Root glad to see Archer ‘live up to hype, shake up things’ on Test debut - GulfToday

Root glad to see Archer ‘live up to hype, shake up things’ on Test debut

Root glad to see Archer ‘live up to hype, shake up things’ on Test debut

England’s Jofra Archer hit several Australians, with a fearsome bouncer slamming into Steve Smith’s unprotected neck, which could rule him out of the third Test on Thursday.

London: England captain Joe Root said fast bowler Jofra Archer had “lived up to the hype” with a dramatic Test debut against Australia at Lord’s.

World Cup winner Archer, who replaced the injured James Anderson in England’s team for the second Ashes Test, took five wickets in the drawn match, including 3-32 in Australia’s second innings on Sunday.

But Archer’s display, which almost helped England achieve an unlikely and series-levelling win in a match severely affected by rain, was about much more than economical figures.

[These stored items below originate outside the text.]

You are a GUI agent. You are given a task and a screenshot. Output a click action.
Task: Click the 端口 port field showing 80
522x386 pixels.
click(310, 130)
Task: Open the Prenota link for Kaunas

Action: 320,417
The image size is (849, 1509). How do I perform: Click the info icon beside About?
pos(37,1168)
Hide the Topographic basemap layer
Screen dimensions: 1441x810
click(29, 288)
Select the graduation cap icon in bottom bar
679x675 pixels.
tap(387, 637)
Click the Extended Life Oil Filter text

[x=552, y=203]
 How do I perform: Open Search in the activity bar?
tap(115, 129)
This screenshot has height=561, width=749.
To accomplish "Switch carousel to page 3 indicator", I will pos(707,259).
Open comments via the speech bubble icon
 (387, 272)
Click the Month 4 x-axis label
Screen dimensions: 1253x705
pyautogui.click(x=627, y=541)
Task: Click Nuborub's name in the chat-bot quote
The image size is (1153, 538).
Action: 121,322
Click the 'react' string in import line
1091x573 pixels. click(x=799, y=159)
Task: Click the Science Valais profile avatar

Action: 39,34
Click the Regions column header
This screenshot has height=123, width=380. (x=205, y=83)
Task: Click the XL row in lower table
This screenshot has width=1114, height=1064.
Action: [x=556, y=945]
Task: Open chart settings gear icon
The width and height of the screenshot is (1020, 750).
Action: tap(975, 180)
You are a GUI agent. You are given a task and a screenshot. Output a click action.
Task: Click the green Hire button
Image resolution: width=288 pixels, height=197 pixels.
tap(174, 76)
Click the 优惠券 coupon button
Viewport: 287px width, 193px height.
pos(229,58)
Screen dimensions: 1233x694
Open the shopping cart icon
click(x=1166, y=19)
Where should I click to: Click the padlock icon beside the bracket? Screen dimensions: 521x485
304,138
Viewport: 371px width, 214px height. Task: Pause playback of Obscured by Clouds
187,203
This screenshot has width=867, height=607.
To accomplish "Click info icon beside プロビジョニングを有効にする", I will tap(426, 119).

The 24-year-old quick’s sheer speed gave England’s attack a new cutting edge.

Archer hit several Australians, with a fearsome bouncer that slammed into Steve Smith’s unprotected neck leading to a concussion that kept the star batsman off the field on the last day at Lord’s and could rule him out of the third Test in Leeds starting on Thursday.

“He’s come in and he really has made a massive impact, added a different dynamic to our bowling group and has given Australia something different to think about,” said Root.

“It’s really pleasing to see someone come in on Test debut and really shake up things and live up to the hype -- even some of the hype that he put on himself.

“He makes things happen when not many others in world cricket can. Such a unique action and way of bowling, and obviously natural pace, which is always going to be in the game on any surface.”

Root added: “When you’ve got that and the skill of other guys around it, it makes for a tasty combination and I think that’s one of the reasons why we always felt we were in the game tonight.

“It makes for a very interesting last three games.”

England set Australia a target of 267 to win in 48 overs after Root declared their second innings following Ben Stokes’s 115 not out.

Archer and left-arm spinner Jack Leach both took three wickets apiece but Marnus Labuschagne, Test cricket’s inaugural concussion substitute after coming in for Smith, top-scored with 59 in an Australia total of 154-6 that secured a draw.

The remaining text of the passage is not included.